The attack was carried out by cracking the personal Google account of a Cisco employee. The employee synchronized Cisco login data with his Google Chrome account. Cisco credentials were up for grabs after compromising the Google account.
Through social engineering and the disguise of a “trusted organization”, the attackers managed to accept a multifactor push authentication notification on the employee’s device. This allowed the attackers to access the Cisco network via the credentials of the employee in question. The attackers were then able to steal the data.
No sensitive data stolen
Cisco states the attackers did not gain access to critical systems, such as systems for product development and source code. The only stolen data was hosted in a Box folder associated with the employee’s account. According to Cisco, the data contained therein wasn’t sensitive.

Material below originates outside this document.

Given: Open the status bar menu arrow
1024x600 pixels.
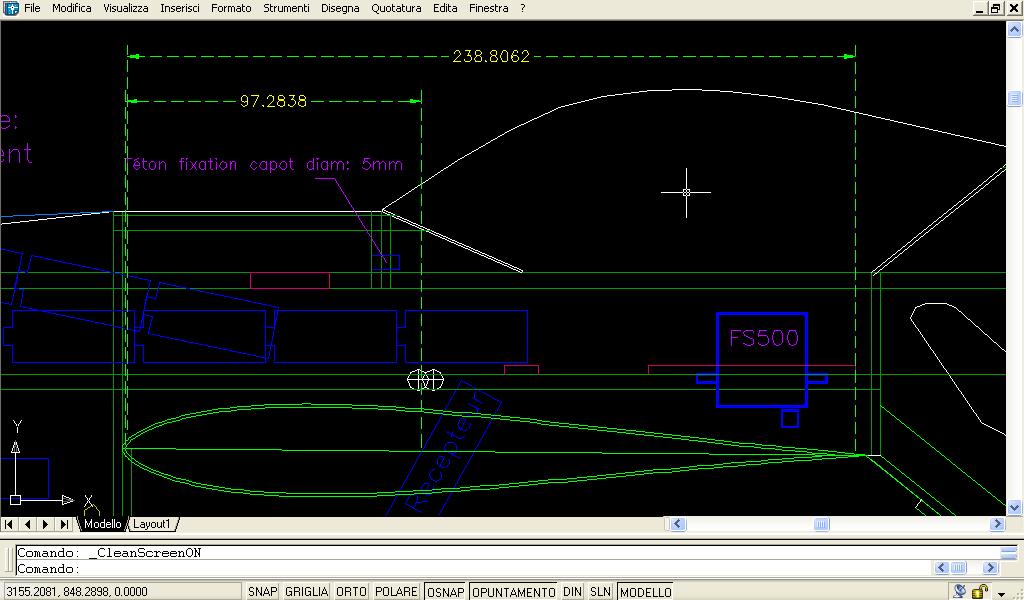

The attackers did install various tools to facilitate data movement and exfiltration. The attacker also left behind several payloads that are currently being analyzed by Cisco.
Broker for Lapsus$
Further investigation reveals that the attacker functioned as an initial access broker (IAB) for known ransomware groups, including UNC2447, Yanluowang and Lapsus$. IABs typically try to gain privileged access to corporate networks and sell the access to attackers.
The IAB did not directly attempt a ransomware attack, but made preparations to encrypt files instead. This was unsuccessful, as the IAB was discovered and removed from the system. The attackers made several further attempts, but failed to breach the system twice. According to Cisco, all employee passwords were reset following the attack.